(EXCERPT PROVIDED):
==============================

Re: How to find the k most similar docs

Posted by Pat Ferrel <pa...@occamsmachete.com>.

Ok, making progress. I created a matrix using rowid and got the 
following output:

    Maclaurin:mahout-distribution-0.6 pferrel$ bin/mahout rowid -i
    wikipedia-clusters/tfidf-vectors/ -o wikipedia-matrix --tempDir temp
    ...
    12/03/05 16:52:45 INFO common.AbstractJob: Command line arguments:
    {--endPhase=2147483647, --input=wikipedia-clusters/tfidf-vectors/,
    --output=wikipedia-matrix, --startPhase=0, --tempDir=temp}
    2012-03-05 16:52:45.870 java[4940:1903] Unable to load realm info
    from SCDynamicStore
    12/03/05 16:52:46 WARN util.NativeCodeLoader: Unable to load
    native-hadoop library for your platform... using builtin-java
    classes where applicable
    12/03/05 16:52:46 INFO compress.CodecPool: Got brand-new compressor
    12/03/05 16:52:46 INFO compress.CodecPool: Got brand-new compressor
    12/03/05 16:52:47 INFO vectors.RowIdJob: Wrote out matrix with 4838
    rows and 87325 columns to wikipedia-matrix/matrix
    12/03/05 16:52:47 INFO driver.MahoutDriver: Program took 1758 ms
    (Minutes: 0.0293)

==============================

(LISTED RECORDS):
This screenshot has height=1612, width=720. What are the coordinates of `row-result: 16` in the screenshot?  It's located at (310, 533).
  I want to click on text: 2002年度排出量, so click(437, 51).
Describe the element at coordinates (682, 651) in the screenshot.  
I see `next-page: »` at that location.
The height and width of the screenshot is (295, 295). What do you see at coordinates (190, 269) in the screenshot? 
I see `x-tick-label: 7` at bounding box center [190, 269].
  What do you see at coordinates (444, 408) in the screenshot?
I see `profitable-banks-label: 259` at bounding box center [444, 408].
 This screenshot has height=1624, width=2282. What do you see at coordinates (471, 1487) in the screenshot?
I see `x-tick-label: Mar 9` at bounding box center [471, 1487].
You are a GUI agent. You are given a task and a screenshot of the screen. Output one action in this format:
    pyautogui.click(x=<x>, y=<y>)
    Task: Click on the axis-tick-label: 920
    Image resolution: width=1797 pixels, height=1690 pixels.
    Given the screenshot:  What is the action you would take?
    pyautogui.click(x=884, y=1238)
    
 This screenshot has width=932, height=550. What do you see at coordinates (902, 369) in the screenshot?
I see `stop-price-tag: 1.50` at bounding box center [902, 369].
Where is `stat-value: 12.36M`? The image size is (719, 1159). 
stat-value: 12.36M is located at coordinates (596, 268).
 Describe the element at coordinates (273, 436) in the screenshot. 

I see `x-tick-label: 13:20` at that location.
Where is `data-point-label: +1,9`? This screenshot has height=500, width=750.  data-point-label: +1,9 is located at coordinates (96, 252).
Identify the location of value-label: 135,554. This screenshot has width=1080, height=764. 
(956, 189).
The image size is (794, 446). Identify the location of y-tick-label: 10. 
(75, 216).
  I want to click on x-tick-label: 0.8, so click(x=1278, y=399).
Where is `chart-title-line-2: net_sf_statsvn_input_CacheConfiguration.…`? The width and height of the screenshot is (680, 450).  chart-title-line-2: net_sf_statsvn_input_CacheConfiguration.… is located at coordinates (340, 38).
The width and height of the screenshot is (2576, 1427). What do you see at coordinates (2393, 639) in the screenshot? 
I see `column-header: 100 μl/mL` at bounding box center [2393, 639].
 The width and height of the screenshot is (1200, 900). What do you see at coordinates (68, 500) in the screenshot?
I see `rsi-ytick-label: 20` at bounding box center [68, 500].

==============================

(WHAT YOU WILL DO):
A – In the forum post, how many rows and columns did the matrix that was written out have?
B – Recast the rows starting at the line that contains "I want to click on x-tick-label: 0.8, so" and ending at the line that contains "coordinates (340, 38)." as a JSON list of strings, one string per line, with blank lines left out.
The forum post and the rows are unrelated material.

(RESPONSES PER TASK):
A – 4838 rows and 87325 columns.

B –
[
  "  I want to click on x-tick-label: 0.8, so click(x=1278, y=399).",
  "Where is `chart-title-line-2: net_sf_statsvn_input_CacheConfiguration.…`? The width and height of the screenshot is (680, 450).  chart-title-line-2: net_sf_statsvn_input_CacheConfiguration.… is located at coordinates (340, 38)."
]